In spite of these rags of old college-gowns, in which John so funnily arrays himself on occasions, his book is worth reading. If it has not the muscular, unaffected morality of his namesake's unsurpassable "School-Days at Rugby," it is at least the production of an honest, hearty Englishman, and teaches an excellent lesson on the value of pluck and perseverance.

Colton's Illustrated Cabinet Atlas and Descriptive Geography. Maps by G.W. COLTON. Text by R.S. FISHER. New YORK: J.H. Colton & Co. 4to. pp. 400.

This work meets an acknowledged want; it combines in one convenient volume most of the desirable features of the larger atlases, being full enough in detail for all ordinary purposes, without being cumbersome and costly. It is prefaced by a clear and well-digested statement of the laws of Physical Geography, "based," as the publishers say, "upon the excellent treatise on the same subject found in the Atlas of Milner and Petermann, recently published in London." The maps are one hundred and sixteen in number, admirably engraved, and, what especially enhances their value, they are draughted on easily-convertible scales,—one inch always representing ten, twenty-five, fifty, one hundred, or other number of miles readily comparable. They include the results of the latest explorations of travellers, and the newest settlements made by the English and Americans.

The descriptions are full and accurate, and the statistics of population, trade, public and private institutions, etc., are convenient for reference. This department is illustrated by over six hundred wood-cuts.

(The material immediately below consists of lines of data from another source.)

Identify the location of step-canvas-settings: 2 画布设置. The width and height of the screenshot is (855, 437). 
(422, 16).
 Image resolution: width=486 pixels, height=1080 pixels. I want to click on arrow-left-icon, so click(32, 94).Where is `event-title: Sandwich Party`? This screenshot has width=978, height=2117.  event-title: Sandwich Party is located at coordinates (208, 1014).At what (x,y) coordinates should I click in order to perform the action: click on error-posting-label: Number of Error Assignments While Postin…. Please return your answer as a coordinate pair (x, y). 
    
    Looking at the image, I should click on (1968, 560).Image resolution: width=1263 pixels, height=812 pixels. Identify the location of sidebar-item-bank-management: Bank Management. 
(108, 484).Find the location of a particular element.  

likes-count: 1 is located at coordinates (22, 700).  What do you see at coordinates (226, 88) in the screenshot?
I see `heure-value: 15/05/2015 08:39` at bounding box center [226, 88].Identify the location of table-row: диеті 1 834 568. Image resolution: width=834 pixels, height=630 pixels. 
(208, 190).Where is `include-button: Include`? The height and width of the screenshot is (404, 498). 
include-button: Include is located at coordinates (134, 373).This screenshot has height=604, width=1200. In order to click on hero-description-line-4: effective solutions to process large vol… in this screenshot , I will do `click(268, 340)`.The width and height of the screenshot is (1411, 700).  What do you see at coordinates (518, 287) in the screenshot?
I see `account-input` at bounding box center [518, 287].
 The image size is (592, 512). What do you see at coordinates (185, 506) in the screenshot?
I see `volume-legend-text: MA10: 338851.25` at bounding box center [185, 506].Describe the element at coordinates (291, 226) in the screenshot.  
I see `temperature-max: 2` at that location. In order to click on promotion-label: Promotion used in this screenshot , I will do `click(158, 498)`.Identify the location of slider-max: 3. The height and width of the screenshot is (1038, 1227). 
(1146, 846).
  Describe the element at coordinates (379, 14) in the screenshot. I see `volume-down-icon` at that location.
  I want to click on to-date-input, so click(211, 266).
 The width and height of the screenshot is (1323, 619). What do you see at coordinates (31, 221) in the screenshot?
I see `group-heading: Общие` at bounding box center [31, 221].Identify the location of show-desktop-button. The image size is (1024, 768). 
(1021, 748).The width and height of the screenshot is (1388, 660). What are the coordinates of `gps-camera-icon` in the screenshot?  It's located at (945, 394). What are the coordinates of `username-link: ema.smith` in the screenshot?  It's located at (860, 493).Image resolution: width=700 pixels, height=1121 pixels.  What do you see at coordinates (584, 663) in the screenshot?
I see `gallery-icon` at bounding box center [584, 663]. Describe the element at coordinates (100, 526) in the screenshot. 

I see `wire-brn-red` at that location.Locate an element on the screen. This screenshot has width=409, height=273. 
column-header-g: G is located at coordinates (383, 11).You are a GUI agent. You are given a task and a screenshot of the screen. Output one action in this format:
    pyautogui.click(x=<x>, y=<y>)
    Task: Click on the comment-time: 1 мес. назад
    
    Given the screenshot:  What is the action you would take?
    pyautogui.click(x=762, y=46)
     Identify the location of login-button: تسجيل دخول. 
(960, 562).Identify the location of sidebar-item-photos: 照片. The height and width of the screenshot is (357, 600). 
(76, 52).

This Atlas may, therefore, fairly claim rank as a Cyclopaedia of Geography, and for the household and school it is one of the most useful publications of our time. The attention now everywhere excited by proposed or impending changes in the boundary-lines of European States, by the inroads of Western civilization in the East, by the settlement of the Pacific Islands, and by the growth of empire on the western coast of our own country, renders the publication of a compendious work like this very timely.

Poems. By OWEN MEREDITH. The Wanderer and Clytemnestra. Boston: Ticknor & Fields. 18mo.

The author of these poems is Robert Bulwer Lytton, the son of the eminent novelist. Though still very young, he has reached the honor of being arrayed in Ticknor and Fields's "blue and gold," the paradisiacal condition of contemporary poets; and his works occupy, in words, though not in matter, as much space as Tennyson's. The volume includes all the poems which Lytton has published up to the present time. The general characteristics of his Muse are fluency, fancy, melody, and sensibility. The diligent reader will detect, throughout the volume, the traces of the author's sympathy with other poets, especially Tennyson, and, amid all the opulence of expression and intensity of feeling, will be sensible of the lack of decided original genius and character. There is evidence of intellect and imagination, but they are at present tossed somewhat wildly about in a tumult of sensations and passions, and have not yet mastered their instruments. But the poems, as they are the product of a young man, so they possess all the attractions which allure young readers. It would not be surprising, if they obtained a popularity equal to those of Alexander Smith; for they give even more musical utterance to the loves, hopes, exultations, regrets, and despairs of youth, and indicate the same hot blood. They are also characterized by similar vagueness of thought and vividness of fancy, in those passages where sensibility turns theorist and philosophizes on its gratified or battled sensations,—while they generally evince wider culture, larger superficial experience of life, a more controlling sense of the beautiful, and an equal facility of self-abandonment to the passion of the moment.

Leaving out those poems which are repetitions or imitations, a thin volume might be made containing some striking examples of original perception and original experience. Among these the charming little piece entitled "Madame La Marquise" would hold a prominent place. After making, however, all deductions from the pretensions of the volume, it may be said, that the father, at the same age, did not indicate so much talent as the son.

Symbols of the Capital; or Civilization in New York. By A.D. MAYO. 12mo.

This is a clear and forcibly written exposition of the tendencies of American society, as surveyed from the point of view of an earnest, practical, and dispassionate reformer. The essays on Town and Country Life, those on Education, Art, and Religion, the Forces of Free Labor, and the Gold Dollar, exhibit equal independence of thought and extent of information. In the essay on the Position of Woman in America, a difficult theme is discussed with candor and sagacity. We have rarely seen a volume to which the conscientious adversaries of the reforms of the day could go for a more lucid statement of the opinions they oppose; and it is admirably calculated to effect the purpose the author had in view, namely, "to aid the young men and women of our land in their attempt to realize a character that shall justify our professions of republicanism, and to establish a civilization which, in becoming national, shall illustrate every principle of a pure Christianity."